2 questions restent en suspens : 1) Le secteur bancaire/ financier français et européen a-t-il pris des risques exagérés ? Il existe déjà une réglementation importante prônant notamment la division des risques et définissant des critères exigeants en fonds propres, et il n’y a pas lieu de penser qu’il est profondément fragilisé. Sans doute, cette réglementation va être renforcée, notamment dans le sens d’une plus grande « transparence » des fonds ; cette notion de « transparence » revêt un sens précis qu’il serait quelque peu fastidieux de développer ici ; disons que les organismes financiers pourraient être invités à mieux prendre en considération les instruments financiers dérivés détenus indirectement par le biais de fonds.
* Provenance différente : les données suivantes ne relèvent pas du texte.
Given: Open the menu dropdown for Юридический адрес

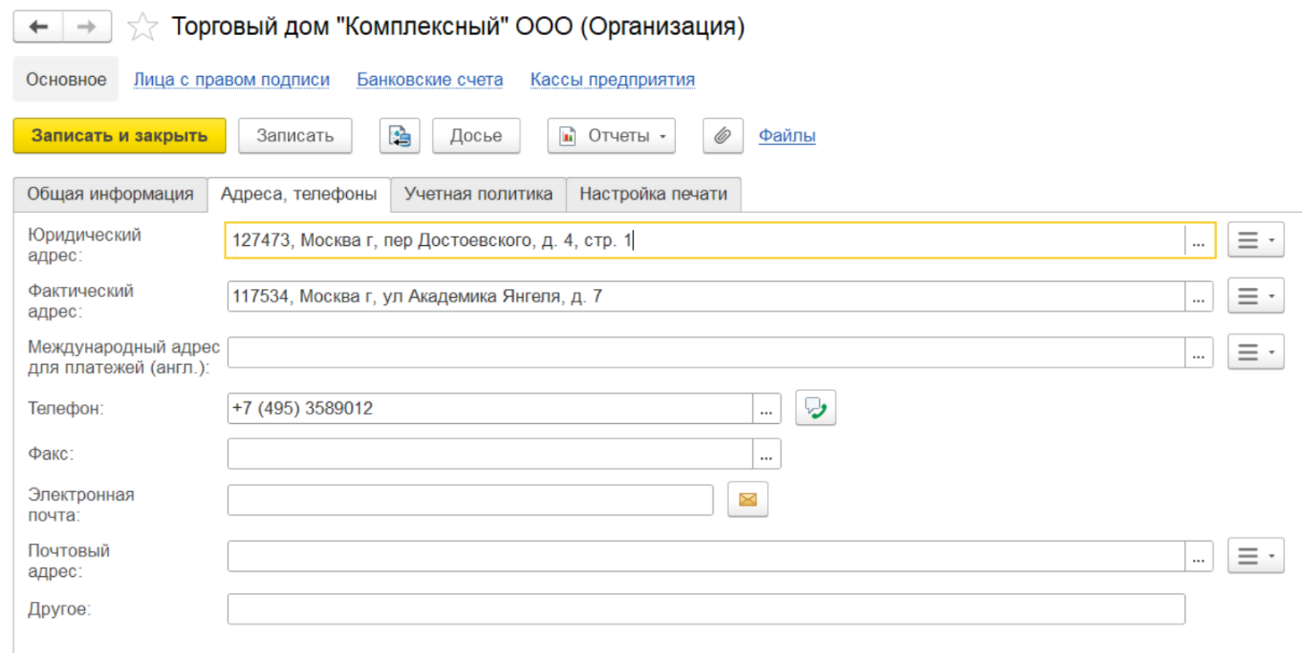Looking at the screenshot, I should pos(1256,241).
On peut aussi s’interroger sur le comportement d’une certaine banque dont le discours rassurant a été démenti par les actes quelques jours plus tard. Nul doute que l’AMF – l’Autorité des Marchés Financiers, en charge du respect de la réglementation et de la déontologie financière – va s’intéresser à la question. 2) Ce qui est arrivé aux emprunteurs « fragiles » US peut il se produire en France ? Rappelons qu’au début des années 80, il y a eu les « prêts à taux progressif » dont l’échéance croissait
avec la hausse attendue de l’inflation. Et bien des ménages se sont trouvés en situation difficile lorsque l’inflation s’est ralentie. Concernant la situation actuelle, les banques, de par les obligations fixées par la législation, se montrent prudentes dans l’octroi de prêts, d’autant que les décisions des Commissions de surendettement leurs sont très défavorables en cas de négligence de leur part. En outre, les prêts à taux révisables sont souvent assortis de clauses d’allongement en cas de hausse de taux ou de « cristallisation », c’est-à-dire d’une possibilité de passer à taux fixe, qui limitent les effets des augmentations de taux. Enfin, il faut relever que de nombreux prêts sont « capés », c’est-à-dire que la hausse est limitée (le « cap » est une technique financière qui permet de limiter la hausse d’un taux référence). Non, ce qui menace plutôt l’emprunteur en France, c’est plutôt l’allongement de la durée des prêts (30 voire 50 ans) qui aboutit à payer longtemps un immobilier surenchéri !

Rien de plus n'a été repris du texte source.